* [Exercise details]: Each record below must be written out exactly as given.

((

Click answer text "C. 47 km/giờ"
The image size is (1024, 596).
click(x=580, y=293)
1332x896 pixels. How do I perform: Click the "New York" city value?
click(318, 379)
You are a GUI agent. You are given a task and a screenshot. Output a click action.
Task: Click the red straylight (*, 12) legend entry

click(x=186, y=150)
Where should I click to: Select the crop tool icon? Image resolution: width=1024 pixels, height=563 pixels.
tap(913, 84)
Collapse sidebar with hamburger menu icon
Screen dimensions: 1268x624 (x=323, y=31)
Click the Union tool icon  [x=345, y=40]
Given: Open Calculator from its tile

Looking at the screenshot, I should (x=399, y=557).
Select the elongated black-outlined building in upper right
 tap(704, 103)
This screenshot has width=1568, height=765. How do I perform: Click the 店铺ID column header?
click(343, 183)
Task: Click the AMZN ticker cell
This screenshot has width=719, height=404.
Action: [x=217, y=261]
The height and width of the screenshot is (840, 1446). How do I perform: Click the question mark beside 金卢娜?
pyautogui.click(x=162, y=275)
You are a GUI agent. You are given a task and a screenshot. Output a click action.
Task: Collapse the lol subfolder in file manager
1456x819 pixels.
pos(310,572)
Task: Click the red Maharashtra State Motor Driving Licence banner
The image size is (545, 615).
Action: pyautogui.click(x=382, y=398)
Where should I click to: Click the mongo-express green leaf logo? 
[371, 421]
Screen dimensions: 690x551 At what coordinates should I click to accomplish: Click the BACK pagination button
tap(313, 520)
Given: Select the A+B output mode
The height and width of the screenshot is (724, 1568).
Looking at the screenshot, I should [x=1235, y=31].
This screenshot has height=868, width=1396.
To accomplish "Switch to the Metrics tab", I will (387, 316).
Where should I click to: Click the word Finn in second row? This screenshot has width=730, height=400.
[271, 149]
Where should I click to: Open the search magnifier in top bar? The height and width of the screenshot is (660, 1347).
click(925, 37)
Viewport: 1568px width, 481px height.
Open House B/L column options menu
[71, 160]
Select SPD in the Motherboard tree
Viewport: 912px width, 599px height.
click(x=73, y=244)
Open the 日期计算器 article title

))

* [Response to the exercise]:
Click answer text "C. 47 km/giờ"
The image size is (1024, 596).
click(x=580, y=293)
1332x896 pixels. How do I perform: Click the "New York" city value?
click(318, 379)
You are a GUI agent. You are given a task and a screenshot. Output a click action.
Task: Click the red straylight (*, 12) legend entry

click(x=186, y=150)
Where should I click to: Select the crop tool icon? Image resolution: width=1024 pixels, height=563 pixels.
tap(913, 84)
Collapse sidebar with hamburger menu icon
Screen dimensions: 1268x624 (x=323, y=31)
Click the Union tool icon  [x=345, y=40]
Given: Open Calculator from its tile

Looking at the screenshot, I should (x=399, y=557).
Select the elongated black-outlined building in upper right
 tap(704, 103)
This screenshot has width=1568, height=765. How do I perform: Click the 店铺ID column header?
click(343, 183)
Task: Click the AMZN ticker cell
This screenshot has width=719, height=404.
Action: [x=217, y=261]
The height and width of the screenshot is (840, 1446). How do I perform: Click the question mark beside 金卢娜?
pyautogui.click(x=162, y=275)
You are a GUI agent. You are given a task and a screenshot. Output a click action.
Task: Collapse the lol subfolder in file manager
1456x819 pixels.
pos(310,572)
Task: Click the red Maharashtra State Motor Driving Licence banner
The image size is (545, 615).
Action: pyautogui.click(x=382, y=398)
Where should I click to: Click the mongo-express green leaf logo? 
[371, 421]
Screen dimensions: 690x551 At what coordinates should I click to accomplish: Click the BACK pagination button
tap(313, 520)
Given: Select the A+B output mode
The height and width of the screenshot is (724, 1568).
Looking at the screenshot, I should [x=1235, y=31].
This screenshot has height=868, width=1396.
To accomplish "Switch to the Metrics tab", I will (387, 316).
Where should I click to: Click the word Finn in second row? This screenshot has width=730, height=400.
[271, 149]
Where should I click to: Open the search magnifier in top bar? The height and width of the screenshot is (660, 1347).
click(925, 37)
Viewport: 1568px width, 481px height.
Open House B/L column options menu
[71, 160]
Select SPD in the Motherboard tree
Viewport: 912px width, 599px height.
click(x=73, y=244)
Open the 日期计算器 article title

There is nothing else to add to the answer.